Elmore's and City's hopeful scenario #2 would be "controlled engagement," or "frog gets a GPS device." Under its "controlled engagement," "schools set the learning destinations and map out the best pathways to those destinations. Technology becomes less about adult control."
Under that scenario:
Teachers are less gatekeepers of knowledge, and more knowledge brokers. School leaders become less managers of instruction, and more entrepreneurs connecting their organizations to the broader learning environment. Schools become less places where students go to learn from adults, and more places where adults and students get together to enter a broader learning environment. But schools still play an important role in determining what constitutes 'knowledge' and 'learning' for students.
Elmore and City did not mention a key factor that has delayed such a transformation of schools. "High-minded" "professional reformers" have imposed a system that could be called "the frog and the cattle prod." They have promoted schools where a favored few have the autonomy required to connect students with the outside world. But for the majority of students, such institutions of learning could only happen over the dead body of data-driven "reform." The accountability hawks' vision of schooling makes no sense unless the only learning that counts is conducted in a measurable manner within the four walls of the classroom. The irony is that as long as the purpose of education is increased "outcomes," student engagement must take a back seat.
Elmore and City concluded with a three-step proposal for making the leap into the 21st Century. By far, the most important step was #1, "talk with students, teachers, and other educators about what school could and should look like." I suspect that most would embrace the "frog gets a GPS" strategy. In fact, I bet most of the students and teachers in the worst of the "mindless soup" of schooling that Elmore described would love schools committed to "controlled engagement." But nobody is likely to hand-deliver a GPS to guide such a revolution.
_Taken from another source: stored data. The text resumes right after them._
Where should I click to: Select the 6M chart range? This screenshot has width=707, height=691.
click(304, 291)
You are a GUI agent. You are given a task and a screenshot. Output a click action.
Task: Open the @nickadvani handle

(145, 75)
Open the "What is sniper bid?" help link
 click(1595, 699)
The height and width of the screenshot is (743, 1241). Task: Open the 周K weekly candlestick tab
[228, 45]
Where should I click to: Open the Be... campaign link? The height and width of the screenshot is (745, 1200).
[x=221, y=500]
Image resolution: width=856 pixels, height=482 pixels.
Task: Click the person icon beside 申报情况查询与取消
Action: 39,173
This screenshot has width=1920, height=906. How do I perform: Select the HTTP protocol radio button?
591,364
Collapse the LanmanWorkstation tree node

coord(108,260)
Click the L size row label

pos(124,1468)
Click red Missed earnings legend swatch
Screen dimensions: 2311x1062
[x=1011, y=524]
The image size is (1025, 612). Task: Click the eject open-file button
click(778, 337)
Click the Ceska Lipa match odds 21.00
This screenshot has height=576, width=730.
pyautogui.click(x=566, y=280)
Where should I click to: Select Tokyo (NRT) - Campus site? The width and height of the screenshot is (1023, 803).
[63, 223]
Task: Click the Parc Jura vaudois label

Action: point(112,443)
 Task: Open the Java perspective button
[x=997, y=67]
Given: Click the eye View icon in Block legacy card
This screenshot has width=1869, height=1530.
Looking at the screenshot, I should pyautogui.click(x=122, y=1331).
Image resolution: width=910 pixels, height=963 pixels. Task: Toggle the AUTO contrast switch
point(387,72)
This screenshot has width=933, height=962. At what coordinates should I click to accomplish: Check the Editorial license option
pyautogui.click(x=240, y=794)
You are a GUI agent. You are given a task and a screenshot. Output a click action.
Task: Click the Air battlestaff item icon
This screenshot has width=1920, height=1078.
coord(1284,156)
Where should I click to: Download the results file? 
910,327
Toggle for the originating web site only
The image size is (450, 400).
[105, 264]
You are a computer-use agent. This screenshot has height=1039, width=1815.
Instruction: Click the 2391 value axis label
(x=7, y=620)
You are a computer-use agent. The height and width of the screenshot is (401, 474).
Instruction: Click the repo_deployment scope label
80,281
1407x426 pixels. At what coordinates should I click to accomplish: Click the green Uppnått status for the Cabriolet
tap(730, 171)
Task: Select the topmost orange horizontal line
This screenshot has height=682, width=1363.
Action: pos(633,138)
So, perhaps students and adults should first unite and throw off the yoke of "so-called 'high stakes accountability.'" If we built on the energy created by such a revolution, perhaps we could even talk about ways for all of our caterpillars to learn to fly.
What do you think about the scenarios shared here? Are high stakes tests keeping our caterpillars earthbound?
John Thompson was an award winning historian, with a doctorate from Rutgers, and a legislative lobbyist when crack and gangs hit his neighborhood, and he became an inner city teacher. He blogs for This Week in Education, the Huffington Post and other sites. After 18 years in the classroom, he is writing his book, Getting Schooled: Battles Inside and Outside the Urban Classroom.